━━━━━ Data under study
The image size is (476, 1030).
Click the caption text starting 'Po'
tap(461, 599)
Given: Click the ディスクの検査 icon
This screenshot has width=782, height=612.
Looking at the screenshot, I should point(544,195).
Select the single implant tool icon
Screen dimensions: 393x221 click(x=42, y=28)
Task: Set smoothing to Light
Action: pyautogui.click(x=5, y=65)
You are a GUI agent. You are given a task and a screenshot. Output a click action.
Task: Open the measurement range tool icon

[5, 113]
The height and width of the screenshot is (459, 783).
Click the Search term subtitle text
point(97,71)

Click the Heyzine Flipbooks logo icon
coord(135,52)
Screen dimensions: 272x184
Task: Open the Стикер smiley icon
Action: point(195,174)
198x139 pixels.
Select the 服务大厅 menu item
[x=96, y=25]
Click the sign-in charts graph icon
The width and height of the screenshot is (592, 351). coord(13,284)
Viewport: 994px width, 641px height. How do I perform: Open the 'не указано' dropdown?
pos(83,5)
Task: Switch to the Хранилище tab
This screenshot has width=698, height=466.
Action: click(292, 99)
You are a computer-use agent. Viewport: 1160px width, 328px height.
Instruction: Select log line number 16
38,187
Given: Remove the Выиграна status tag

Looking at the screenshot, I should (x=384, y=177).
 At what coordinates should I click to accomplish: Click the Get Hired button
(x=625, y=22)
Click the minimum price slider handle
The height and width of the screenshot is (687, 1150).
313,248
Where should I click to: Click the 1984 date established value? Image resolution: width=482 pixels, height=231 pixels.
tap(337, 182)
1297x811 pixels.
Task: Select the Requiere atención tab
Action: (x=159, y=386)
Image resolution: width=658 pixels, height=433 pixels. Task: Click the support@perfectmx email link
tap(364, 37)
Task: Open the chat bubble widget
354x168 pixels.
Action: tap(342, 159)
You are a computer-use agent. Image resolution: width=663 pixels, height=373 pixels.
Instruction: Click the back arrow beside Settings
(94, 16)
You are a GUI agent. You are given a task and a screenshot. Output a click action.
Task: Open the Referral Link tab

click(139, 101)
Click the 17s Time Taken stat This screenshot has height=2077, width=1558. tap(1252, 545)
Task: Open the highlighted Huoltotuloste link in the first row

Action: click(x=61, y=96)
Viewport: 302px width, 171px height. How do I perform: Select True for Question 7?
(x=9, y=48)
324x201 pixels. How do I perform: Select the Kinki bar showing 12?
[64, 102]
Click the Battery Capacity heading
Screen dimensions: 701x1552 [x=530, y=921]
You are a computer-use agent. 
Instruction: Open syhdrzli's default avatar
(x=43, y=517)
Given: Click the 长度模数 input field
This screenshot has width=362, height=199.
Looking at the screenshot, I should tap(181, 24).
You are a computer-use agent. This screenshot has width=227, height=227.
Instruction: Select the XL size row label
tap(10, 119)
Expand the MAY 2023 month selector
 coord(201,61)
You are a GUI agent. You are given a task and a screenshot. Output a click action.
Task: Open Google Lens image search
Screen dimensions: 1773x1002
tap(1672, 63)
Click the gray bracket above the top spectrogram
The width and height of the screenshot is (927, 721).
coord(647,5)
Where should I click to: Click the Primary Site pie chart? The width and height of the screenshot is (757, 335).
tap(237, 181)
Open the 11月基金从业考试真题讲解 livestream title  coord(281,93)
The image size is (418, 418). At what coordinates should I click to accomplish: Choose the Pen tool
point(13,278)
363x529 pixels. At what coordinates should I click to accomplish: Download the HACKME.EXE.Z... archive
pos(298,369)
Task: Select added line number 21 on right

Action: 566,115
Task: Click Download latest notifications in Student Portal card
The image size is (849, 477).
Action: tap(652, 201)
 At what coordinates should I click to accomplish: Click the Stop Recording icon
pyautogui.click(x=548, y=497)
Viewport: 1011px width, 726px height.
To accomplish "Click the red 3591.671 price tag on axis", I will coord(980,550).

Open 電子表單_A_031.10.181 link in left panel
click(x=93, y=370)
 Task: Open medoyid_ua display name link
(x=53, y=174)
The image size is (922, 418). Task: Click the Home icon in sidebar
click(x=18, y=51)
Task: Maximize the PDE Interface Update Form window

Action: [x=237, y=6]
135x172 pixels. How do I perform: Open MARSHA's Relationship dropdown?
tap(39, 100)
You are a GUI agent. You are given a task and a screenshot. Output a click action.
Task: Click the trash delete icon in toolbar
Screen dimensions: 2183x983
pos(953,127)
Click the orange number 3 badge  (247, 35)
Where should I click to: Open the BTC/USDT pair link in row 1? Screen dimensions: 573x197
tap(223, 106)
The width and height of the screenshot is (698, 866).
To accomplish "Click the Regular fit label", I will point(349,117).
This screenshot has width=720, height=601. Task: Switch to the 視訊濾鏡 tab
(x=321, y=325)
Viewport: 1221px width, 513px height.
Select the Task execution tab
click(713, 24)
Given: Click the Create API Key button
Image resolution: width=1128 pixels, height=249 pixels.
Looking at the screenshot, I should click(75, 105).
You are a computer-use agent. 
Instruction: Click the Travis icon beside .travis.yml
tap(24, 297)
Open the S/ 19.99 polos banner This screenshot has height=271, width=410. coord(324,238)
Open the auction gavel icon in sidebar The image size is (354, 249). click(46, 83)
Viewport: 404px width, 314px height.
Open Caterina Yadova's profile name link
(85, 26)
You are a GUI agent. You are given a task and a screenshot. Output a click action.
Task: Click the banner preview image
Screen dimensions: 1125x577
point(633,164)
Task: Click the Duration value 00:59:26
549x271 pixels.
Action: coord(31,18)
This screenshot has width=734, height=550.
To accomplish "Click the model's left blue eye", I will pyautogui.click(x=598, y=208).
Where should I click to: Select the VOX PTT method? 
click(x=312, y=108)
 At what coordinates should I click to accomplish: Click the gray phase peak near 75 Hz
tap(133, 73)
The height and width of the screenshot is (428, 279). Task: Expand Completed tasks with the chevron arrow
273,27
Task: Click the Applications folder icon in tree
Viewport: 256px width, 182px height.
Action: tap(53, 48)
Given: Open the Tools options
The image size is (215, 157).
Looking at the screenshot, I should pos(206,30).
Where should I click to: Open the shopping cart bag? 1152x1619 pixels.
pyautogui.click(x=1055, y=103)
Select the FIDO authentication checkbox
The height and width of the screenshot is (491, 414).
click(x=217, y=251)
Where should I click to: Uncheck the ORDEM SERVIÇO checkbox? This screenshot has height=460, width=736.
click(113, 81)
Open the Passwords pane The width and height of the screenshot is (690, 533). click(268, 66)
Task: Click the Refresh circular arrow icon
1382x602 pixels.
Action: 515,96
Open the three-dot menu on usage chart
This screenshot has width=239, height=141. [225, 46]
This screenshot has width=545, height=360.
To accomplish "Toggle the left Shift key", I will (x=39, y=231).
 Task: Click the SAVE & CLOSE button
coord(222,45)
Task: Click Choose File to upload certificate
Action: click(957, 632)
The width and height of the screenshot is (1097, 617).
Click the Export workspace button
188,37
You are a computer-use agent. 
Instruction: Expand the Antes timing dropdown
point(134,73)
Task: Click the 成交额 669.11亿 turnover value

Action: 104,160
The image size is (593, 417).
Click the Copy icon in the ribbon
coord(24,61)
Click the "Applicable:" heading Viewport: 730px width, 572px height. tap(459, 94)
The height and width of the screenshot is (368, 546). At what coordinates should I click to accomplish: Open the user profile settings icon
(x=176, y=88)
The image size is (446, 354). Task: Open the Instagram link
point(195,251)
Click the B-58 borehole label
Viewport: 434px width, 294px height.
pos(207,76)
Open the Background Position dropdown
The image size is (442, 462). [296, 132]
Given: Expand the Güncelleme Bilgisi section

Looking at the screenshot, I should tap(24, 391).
━━━━━━━━━━
→ **Action item**
Return a copy of every line in the records that includes the string "banner".

→ **Exercise solution**
Open the S/ 19.99 polos banner This screenshot has height=271, width=410. coord(324,238)
Task: Click the banner preview image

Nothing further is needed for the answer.